Thanks to the Sardinia Radio Telescope in Cagliari, a fast radio flash (a mysterious phenomenon discovered only a few years ago) has been identified closer to Earth, up to 40 times closer than anything else observed so far.
Named FRB 20200120E, it is located about 12 million light-years from our planet and has exploded in an unexpected region, a globular cluster full of old stars not as small and massive as expected.
The discovery was published in articles in Nature and Nature Astronomy by an international group of experts involving researchers from the National Institute of Astrophysics (Inaf). The FRB 20200120E fast radio flash, repeating itself over time, has its source in the Bod galaxy (M81 or NGC 3031), in the direction of the constellation Ursa Major.
To study it with the highest possible accuracy and sensitivity, the scientists combined measurements from 12 telescopes of the European VLBI Network (EVN) and combined them with data from several other telescopes. Among the antennas in question, all INAF radio telescopes were included: in addition to the Sardinia radio telescope also the radio telescopes of Messina (Bologna) and Noto (Syracuse). Experts suggest that FRB 20200120E comes from a highly magnetized neutron star formed by the collapse caused by the accretion of a white dwarf or the merger of stars merged into a binary system. Some of the flashes were shorter than expected: even a few tens of nanoseconds.

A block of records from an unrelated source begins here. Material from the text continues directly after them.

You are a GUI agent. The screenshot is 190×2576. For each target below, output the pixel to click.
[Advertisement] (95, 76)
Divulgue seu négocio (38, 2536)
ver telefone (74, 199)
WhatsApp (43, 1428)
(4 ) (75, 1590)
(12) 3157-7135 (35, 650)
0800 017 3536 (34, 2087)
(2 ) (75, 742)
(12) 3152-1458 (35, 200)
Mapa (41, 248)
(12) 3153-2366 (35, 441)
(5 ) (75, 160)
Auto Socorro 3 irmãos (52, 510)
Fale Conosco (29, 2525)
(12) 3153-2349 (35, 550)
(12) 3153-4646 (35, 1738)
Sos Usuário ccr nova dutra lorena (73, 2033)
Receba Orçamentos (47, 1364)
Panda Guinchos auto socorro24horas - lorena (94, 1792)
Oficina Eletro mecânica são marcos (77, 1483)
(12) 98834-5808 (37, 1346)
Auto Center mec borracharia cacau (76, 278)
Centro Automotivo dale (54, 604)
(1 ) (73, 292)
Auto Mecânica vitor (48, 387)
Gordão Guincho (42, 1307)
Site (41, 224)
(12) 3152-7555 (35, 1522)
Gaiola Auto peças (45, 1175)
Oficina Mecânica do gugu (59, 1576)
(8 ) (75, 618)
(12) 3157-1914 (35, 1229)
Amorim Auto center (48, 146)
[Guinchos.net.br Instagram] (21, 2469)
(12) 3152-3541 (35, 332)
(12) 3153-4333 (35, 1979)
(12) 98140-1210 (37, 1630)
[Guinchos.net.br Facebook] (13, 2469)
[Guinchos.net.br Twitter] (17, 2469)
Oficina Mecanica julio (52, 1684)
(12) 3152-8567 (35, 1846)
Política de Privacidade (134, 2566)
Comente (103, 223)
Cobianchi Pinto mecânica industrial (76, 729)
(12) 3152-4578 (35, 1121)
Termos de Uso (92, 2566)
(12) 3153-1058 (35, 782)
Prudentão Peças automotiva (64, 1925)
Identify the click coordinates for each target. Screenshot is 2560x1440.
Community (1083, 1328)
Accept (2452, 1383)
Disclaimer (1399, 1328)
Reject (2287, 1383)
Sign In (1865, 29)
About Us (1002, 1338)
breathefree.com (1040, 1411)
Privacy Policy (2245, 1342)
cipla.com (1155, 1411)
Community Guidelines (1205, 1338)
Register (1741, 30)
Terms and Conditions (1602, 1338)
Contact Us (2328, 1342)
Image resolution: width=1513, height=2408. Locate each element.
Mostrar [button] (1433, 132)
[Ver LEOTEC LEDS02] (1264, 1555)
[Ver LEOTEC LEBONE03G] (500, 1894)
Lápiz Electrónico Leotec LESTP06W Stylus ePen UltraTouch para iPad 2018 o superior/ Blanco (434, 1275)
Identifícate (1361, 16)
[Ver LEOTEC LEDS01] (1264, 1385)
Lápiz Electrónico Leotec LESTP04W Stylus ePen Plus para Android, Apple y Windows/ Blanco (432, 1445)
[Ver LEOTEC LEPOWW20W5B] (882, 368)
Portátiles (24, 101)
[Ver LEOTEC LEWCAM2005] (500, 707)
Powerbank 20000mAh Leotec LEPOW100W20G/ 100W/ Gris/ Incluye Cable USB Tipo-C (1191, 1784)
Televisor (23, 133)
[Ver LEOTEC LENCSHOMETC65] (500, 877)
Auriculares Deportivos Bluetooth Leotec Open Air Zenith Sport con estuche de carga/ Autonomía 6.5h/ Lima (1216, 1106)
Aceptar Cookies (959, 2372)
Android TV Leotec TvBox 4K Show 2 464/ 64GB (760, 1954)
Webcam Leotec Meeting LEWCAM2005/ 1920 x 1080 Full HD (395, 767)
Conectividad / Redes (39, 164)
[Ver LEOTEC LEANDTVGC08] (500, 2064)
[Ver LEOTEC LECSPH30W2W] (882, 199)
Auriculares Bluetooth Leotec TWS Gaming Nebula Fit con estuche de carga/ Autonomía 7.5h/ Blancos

“This tells us that they come from a small size in the smallest space on a football field, perhaps only tens of meters in diameter,” says Kenzi Nemo, a researcher at Astron and the University of Amsterdam and first author of the Nature Astronomy paper. “Some of the signals we measured are very short and strong. This indicates that we are indeed seeing a magnetar, but in a place where it has not been found before.”
“The result is part of a very large project aimed at locating FRBs – explains Marta Borgay, Enav from Cagliari -. The goal is twofold: on the one hand to understand the distance that lies (and thus to determine all of their intrinsic properties, not just the apparent ones, first of all luminosity) and on the other hand to determine what kind of environment they arose, because they have indications of what their ancestors might have been.”
“It is above all the result of a very flexible way of using the European Radio Telescope Network outside of regular sessions – adds Gabriel Sources, also from INAF in Cagliari -. When there is time for a sufficient number of radio telescopes, a few candidates are selected and patiently observed until the arrival of the eruption. Fast radio, which is usually recognized using special detectors. At this point the signals of the entire network are combined and the location of the event is determined with great spatial accuracy.”